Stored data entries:
________

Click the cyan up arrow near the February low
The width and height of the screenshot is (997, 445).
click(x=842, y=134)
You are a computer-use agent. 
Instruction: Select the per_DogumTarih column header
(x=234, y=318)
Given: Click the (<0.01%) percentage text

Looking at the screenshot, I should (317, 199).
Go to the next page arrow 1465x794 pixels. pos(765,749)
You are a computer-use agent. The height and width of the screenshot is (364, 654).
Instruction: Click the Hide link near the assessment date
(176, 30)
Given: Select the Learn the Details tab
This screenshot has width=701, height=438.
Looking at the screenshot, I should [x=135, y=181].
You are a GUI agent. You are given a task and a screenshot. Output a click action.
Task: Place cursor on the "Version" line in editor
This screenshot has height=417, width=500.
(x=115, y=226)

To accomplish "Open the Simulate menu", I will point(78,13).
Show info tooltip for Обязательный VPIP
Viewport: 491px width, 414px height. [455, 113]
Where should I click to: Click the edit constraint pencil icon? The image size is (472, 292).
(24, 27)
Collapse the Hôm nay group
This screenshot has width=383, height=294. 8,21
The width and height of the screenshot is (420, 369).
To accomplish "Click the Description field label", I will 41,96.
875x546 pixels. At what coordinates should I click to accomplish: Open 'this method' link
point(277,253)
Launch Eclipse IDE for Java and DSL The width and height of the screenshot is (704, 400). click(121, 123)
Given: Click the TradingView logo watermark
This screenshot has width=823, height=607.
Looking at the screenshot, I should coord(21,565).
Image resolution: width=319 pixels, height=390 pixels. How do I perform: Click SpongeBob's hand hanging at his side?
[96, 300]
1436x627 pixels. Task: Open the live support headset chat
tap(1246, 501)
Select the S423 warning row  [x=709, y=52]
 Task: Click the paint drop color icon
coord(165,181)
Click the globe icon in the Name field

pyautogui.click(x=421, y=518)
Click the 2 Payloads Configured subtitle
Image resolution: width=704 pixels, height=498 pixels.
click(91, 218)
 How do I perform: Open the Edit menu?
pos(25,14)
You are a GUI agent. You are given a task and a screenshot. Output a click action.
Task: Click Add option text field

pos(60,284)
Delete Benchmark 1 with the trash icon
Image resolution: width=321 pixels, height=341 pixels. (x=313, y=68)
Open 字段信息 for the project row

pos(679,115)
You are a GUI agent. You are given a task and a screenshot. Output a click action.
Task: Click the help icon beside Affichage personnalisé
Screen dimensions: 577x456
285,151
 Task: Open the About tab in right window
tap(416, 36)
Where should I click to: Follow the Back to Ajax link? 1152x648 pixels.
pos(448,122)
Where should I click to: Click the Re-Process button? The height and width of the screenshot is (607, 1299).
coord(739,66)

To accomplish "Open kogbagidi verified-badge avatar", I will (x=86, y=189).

________

• _ACTIVITY_: Tell me how many lines of the data hold the word "arrow", giving only the number.

• _RESULT FOR THIS TASK_: 2